Herr Gerbersmann erläutert, dass noch nicht alle Abrechnungen vorliegen würden.
Es könnten nur alle bisher bekannten Gebührenrücklagen eingestellt werden.
Herr Dr. Bücker bedankt sich für die schnelle Beantwortung der zuvor schriftlich eingereichten Fragen.
Die durch die Waste Watcher eingenommenen Verwarn- und Bußgelder in Höhe von 80.000 Euro würden zwar in die Gebührenkalkulation einfließen, er könne jedoch nicht feststellen, dass sich die 16 Waste Watcher selbst finanzieren würden.
Herr Hentschel möchte mit Blick auf den geringeren Bestand im Sonderposten für den Gebührenausgleich wissen, ob man davon ausgehen könne, dass bei der nächsten Anpassung automatisch 3 % oder mehr aufgeschlagen würden.
Herr Gerbersmann teilt mit, dass das von der LSP-Abrechnung für 2019 abhänge, die voraussichtlich erst im Frühjahr 2020 vorliege.
Herr Wisotzki teilt mit, dass auch eine Unterdeckung in Höhe von 114.128 Euro aus dem Jahr 2018 in die Gebührenkalkulation einfließe.

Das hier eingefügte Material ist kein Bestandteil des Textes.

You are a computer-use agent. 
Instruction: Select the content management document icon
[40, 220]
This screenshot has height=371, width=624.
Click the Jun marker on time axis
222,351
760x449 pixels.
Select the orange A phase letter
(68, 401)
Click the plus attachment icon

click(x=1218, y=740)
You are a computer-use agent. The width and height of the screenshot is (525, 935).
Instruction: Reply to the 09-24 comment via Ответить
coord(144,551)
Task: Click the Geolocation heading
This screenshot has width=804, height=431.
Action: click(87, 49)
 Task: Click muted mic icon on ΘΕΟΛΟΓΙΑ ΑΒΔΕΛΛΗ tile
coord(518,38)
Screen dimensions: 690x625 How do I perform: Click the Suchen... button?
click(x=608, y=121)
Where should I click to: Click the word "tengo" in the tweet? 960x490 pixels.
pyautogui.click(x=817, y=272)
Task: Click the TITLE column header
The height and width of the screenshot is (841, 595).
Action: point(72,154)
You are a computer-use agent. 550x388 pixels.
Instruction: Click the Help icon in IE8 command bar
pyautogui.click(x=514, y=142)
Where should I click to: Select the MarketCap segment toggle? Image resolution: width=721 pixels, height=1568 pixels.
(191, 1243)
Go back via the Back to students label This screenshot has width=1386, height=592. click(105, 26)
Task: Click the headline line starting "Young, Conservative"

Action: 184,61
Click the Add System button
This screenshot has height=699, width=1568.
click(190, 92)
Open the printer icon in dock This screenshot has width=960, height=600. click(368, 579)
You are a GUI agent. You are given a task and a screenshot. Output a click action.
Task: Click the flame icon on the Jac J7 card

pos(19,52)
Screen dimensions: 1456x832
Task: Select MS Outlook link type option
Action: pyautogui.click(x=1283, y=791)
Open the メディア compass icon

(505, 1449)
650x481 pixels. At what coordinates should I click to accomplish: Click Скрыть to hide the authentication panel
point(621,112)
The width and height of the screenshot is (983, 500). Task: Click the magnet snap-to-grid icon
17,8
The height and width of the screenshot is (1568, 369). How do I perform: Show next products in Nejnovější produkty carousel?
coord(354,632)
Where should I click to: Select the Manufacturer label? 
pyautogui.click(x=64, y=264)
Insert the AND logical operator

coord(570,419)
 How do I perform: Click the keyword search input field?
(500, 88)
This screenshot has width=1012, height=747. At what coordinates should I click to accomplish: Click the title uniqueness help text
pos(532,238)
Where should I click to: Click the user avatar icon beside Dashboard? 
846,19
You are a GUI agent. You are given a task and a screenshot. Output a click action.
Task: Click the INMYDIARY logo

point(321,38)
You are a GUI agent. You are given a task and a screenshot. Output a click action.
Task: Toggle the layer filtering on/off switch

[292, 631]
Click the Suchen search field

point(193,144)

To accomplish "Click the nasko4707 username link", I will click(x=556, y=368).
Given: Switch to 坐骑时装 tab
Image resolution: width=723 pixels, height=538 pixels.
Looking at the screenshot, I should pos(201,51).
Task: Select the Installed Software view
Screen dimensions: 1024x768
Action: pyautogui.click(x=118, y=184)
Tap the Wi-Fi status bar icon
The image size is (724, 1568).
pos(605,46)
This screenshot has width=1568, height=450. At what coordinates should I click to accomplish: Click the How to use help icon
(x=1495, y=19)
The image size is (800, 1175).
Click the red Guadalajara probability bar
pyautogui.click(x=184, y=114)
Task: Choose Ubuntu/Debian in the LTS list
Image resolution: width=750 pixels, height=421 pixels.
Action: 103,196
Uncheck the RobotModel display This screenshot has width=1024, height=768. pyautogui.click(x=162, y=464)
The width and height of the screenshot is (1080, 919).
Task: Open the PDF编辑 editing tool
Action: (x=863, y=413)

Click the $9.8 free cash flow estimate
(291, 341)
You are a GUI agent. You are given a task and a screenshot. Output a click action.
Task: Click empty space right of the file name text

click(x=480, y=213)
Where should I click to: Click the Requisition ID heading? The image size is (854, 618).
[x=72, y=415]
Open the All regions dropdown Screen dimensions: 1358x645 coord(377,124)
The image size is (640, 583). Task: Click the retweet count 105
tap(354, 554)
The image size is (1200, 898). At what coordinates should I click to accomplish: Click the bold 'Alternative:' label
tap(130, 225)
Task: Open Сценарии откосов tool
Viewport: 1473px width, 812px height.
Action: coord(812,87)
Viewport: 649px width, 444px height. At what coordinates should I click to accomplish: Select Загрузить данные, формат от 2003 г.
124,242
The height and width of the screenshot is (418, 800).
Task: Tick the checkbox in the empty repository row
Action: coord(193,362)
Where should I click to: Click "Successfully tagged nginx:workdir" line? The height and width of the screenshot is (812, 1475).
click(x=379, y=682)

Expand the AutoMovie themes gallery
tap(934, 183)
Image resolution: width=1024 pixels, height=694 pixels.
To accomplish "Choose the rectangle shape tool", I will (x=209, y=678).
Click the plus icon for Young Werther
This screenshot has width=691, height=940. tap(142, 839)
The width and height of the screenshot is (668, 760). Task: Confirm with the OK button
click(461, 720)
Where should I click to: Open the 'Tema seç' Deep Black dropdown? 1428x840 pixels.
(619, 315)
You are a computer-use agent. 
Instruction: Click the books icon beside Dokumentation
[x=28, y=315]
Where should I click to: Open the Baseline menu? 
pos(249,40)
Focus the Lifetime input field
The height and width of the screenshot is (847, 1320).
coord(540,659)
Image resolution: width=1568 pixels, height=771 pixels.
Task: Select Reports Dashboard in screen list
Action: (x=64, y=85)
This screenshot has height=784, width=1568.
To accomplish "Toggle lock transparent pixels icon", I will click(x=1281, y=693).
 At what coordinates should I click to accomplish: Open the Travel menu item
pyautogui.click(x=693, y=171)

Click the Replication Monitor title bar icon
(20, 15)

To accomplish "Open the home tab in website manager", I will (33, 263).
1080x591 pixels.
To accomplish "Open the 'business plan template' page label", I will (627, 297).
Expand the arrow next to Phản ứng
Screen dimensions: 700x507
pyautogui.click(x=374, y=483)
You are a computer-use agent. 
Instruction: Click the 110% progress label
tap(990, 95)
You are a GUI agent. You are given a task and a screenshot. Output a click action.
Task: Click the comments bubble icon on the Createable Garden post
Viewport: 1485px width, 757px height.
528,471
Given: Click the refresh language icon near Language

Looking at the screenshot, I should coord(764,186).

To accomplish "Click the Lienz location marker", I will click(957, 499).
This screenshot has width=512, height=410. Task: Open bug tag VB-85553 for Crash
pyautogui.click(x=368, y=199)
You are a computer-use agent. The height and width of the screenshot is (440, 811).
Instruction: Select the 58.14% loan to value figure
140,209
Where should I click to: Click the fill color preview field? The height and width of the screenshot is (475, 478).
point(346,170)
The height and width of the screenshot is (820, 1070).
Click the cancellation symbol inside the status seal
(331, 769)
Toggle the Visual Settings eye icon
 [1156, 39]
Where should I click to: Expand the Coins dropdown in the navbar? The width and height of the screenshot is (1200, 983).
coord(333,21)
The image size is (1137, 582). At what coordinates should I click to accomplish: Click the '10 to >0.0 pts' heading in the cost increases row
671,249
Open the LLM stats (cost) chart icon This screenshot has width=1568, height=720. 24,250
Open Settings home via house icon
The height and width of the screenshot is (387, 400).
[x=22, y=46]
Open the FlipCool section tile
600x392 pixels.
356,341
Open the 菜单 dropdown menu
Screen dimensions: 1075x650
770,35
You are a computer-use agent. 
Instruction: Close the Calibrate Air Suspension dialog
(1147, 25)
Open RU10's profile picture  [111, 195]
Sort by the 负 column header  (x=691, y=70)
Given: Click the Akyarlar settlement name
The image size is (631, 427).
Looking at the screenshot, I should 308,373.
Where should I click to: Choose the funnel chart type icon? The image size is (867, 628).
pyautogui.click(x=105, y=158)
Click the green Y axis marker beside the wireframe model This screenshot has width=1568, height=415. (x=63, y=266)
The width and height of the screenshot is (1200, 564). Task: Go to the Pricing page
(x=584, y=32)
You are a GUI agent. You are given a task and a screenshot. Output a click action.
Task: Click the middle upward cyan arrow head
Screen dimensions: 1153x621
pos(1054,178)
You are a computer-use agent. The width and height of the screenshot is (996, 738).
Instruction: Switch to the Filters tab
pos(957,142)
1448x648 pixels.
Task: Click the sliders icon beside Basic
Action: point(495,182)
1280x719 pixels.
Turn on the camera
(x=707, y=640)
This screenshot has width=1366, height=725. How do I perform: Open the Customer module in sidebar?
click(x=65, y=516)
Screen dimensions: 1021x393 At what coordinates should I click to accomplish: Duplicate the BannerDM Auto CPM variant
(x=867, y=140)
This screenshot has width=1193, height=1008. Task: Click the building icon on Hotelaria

[Stellungnahme des HEB zur zweiten Frage von Herrn König:
Die geplanten Erlöse aus der Papiervermarktung sowie ergänzender Vergütungen der Dualen Systeme in einer Gesamthöhe von 584.034 Euro ergeben sich als Nettobetrag aus der an dieser Stelle des Wirtschaftsplans angestellten Bruttobetrachtung (695.000 Euro). Der Gesamtbetrag wurde auf Basis einer nahezu konstanten PPK-Tonnage bei deutlich rückläufigen Preisen sowie der erwarteten Vergütung der Dualen Systeme für die Sammelleistung im Stadtgebiet Hagen kalkuliert.]
Beschluss:
Der XXI. Nachtrag zur Gebührensatzung für die Abfallentsorgung in der Stadt Hagen vom 23. Dezember 1992 wird beschlossen, wie er als Anlage Gegenstand der Verwaltungsvorlage (Drucksachen-Nr.: 1082/2019) ist.
Der Rat hat von der Gebührenbedarfsberechnung Kenntnis genommen.